Despite its brevity, the Yinfu jing, or Book of the Hidden Agreement, is one of the most obscure and difficult Taoist texts. Traditionally attributed to the Yellow Emperor (Huangdi, one of mythical founders of Chinese civilization, and the foremost in the eyes of the Taoists), it dates from between the late sixth and the eighth century.
Later texts of Neidan (Internal Alchemy) have often placed the Yinfu jing with the Daode jing (Book of the Way and Its Virtue) and the Cantong qi (The Seal of the Unity of the Three) at the origins of their teachings. Within Neidan, the text is especially well-known for its idea of “stealing the mechanism” (daoji), which Neidan adepts understand as meaning the inversion of the process that leads from the precelestial to the postcelestial domains.

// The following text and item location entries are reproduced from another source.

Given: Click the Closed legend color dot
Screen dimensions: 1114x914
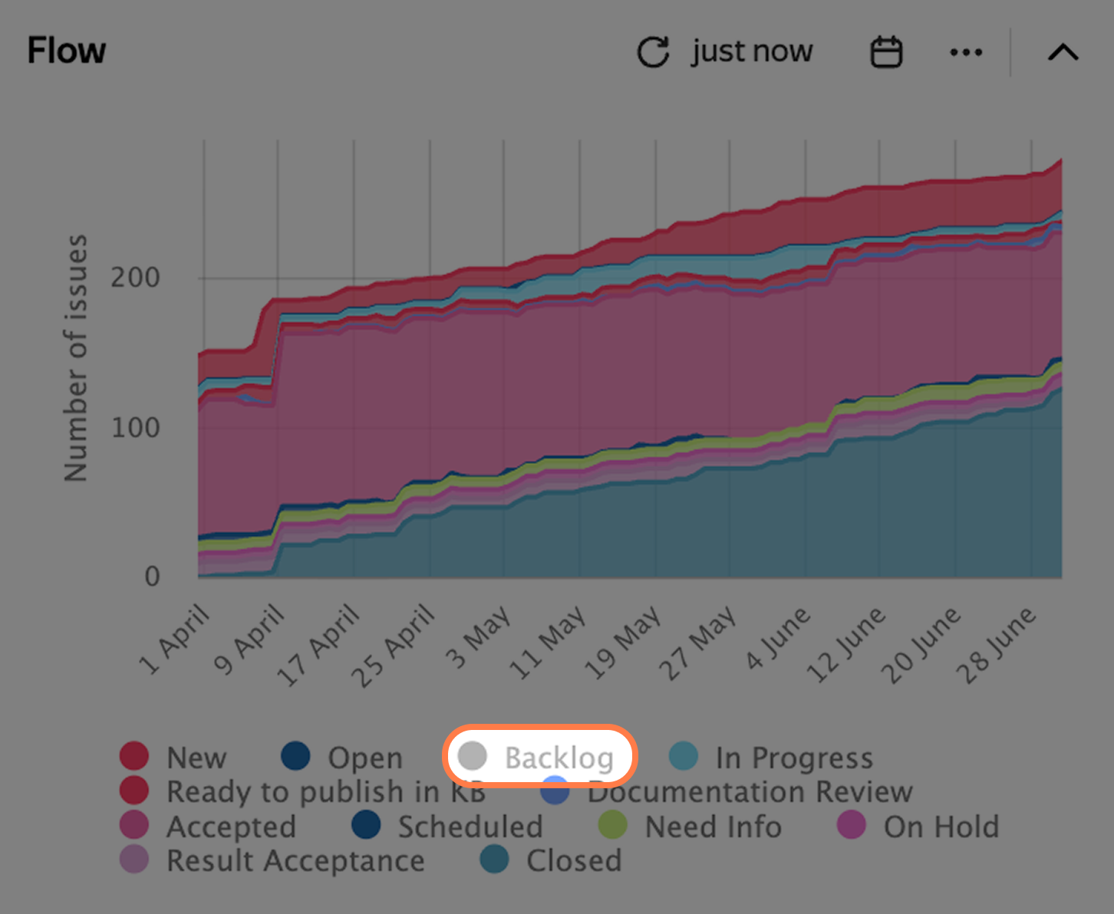Looking at the screenshot, I should [494, 860].

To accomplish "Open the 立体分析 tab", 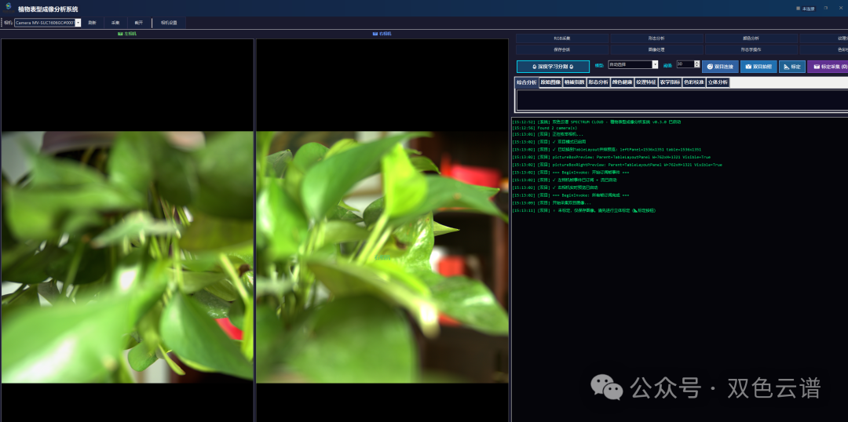I will click(717, 82).
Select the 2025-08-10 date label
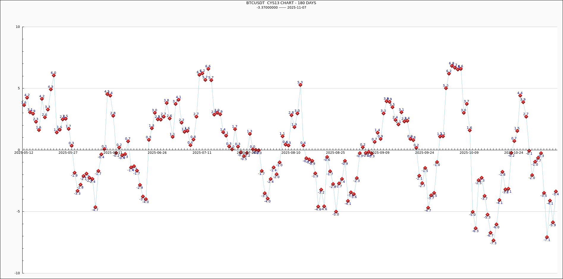The width and height of the screenshot is (563, 279). [291, 153]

The Yinfu jing is translated here with the commentary by Yu Yan (1258–1314), a learned and prolific author of independent works and commentaries to earlier texts. Part of his works examine the Book of Changes (Yijing) and Chinese cosmology, while others are concerned with Neidan (including a major commentary to the Cantong qi). While Yu Yan is one of the authors who incorporate key concepts of Neo-Confucianism in their Neidan, his writings display a remarkable knowledge of both Nanzong (Southern Lineage) and Beizong (Northern Lineage) literature.